Wenn man eine Geschichte in Lacoste in der Provence ansiedelt, so lässt das schon Schlüsse auf die Handlung zu.
Hier befindet sich nämlich das Schloß des Marquis de Sade!

Die Villa der Familie Melrose liegt bei Lacoste.
Der Hausherr David Melrose, Engländer wie seine Frau, beschießt gerade mit dem Wasser aus einem Gartenschlauch Ameisen, die sich auf ihrem Weg trollen oder erledigt sie mit einer glühenden Zigarette Er ist an die sechzig Jahre alt. Seine Frau Eleanor trinkt, raucht und nimmt jede Menge Medikamente. Ein kleiner Sohn von fünf Jahren spielt zwischen alten Gemäuern im Garten. Er ist sich selbst überlassen und offensichtlich nicht sehr erwünscht.

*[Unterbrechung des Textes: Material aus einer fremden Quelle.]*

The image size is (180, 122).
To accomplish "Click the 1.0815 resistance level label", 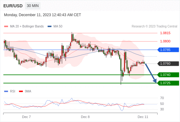I will tap(165, 33).
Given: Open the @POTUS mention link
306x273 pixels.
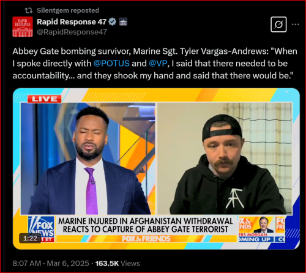Looking at the screenshot, I should point(111,64).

Was leicht sadistisch mit dem Jagen und Töten von Ameisen beginnt, wird weitergeführt mit dem Bericht über eine Reihe von Menschen, die uns in dieser ländlichen Villa begegnen.
Die englische Adelsschicht gibt sich ein Stelldichein und zu jeder Person gehört eine Geschichte.

Ein älterer Philosophieprofessor jüdischer Herkunft gehört zu den Freunden des Hauses ebenso wie seine amerikanische Freundin Anne, Nicholas und seine vulgäre Freundin Bridget.

Die Gesellschaft pflegt Kontakte und hält die Etikette ein. Gespräche sind geistreich und beweisen Bildung, wechseln jedoch häufig zu zynischer Überheblichkeit, bei der jeweils der eine erniedrigt, der andere mit dem Mythos der Überlegenheit ausstattet wird. Man weiß, woher jeder kommt. Eton als Ort der Bildungsherkunft ist die mindeste Voraussetzung, um hier dazu zu gehören.

Insgesamt handelt es sich um eine dekadente und überdrüssige Gesellschaft. Jeder beäugt jeden und jeder weiß über jeden Nachteiliges zu berichten.
Keiner kann sicher sein, dass er nicht Zielscheibe von bösartigen Gerüchten und morbiden Unterstellungen wird.
Im Zentrum aller Figuren steht David, ein bösartiges Ungeheuer, der mit seinen Sarkasmen alle übertrifft.
Ein unerhörter Zwischenfall lässt ahnen, dass sich an diesem Ort Tragödien sadistischen Ausmaßes abspielen.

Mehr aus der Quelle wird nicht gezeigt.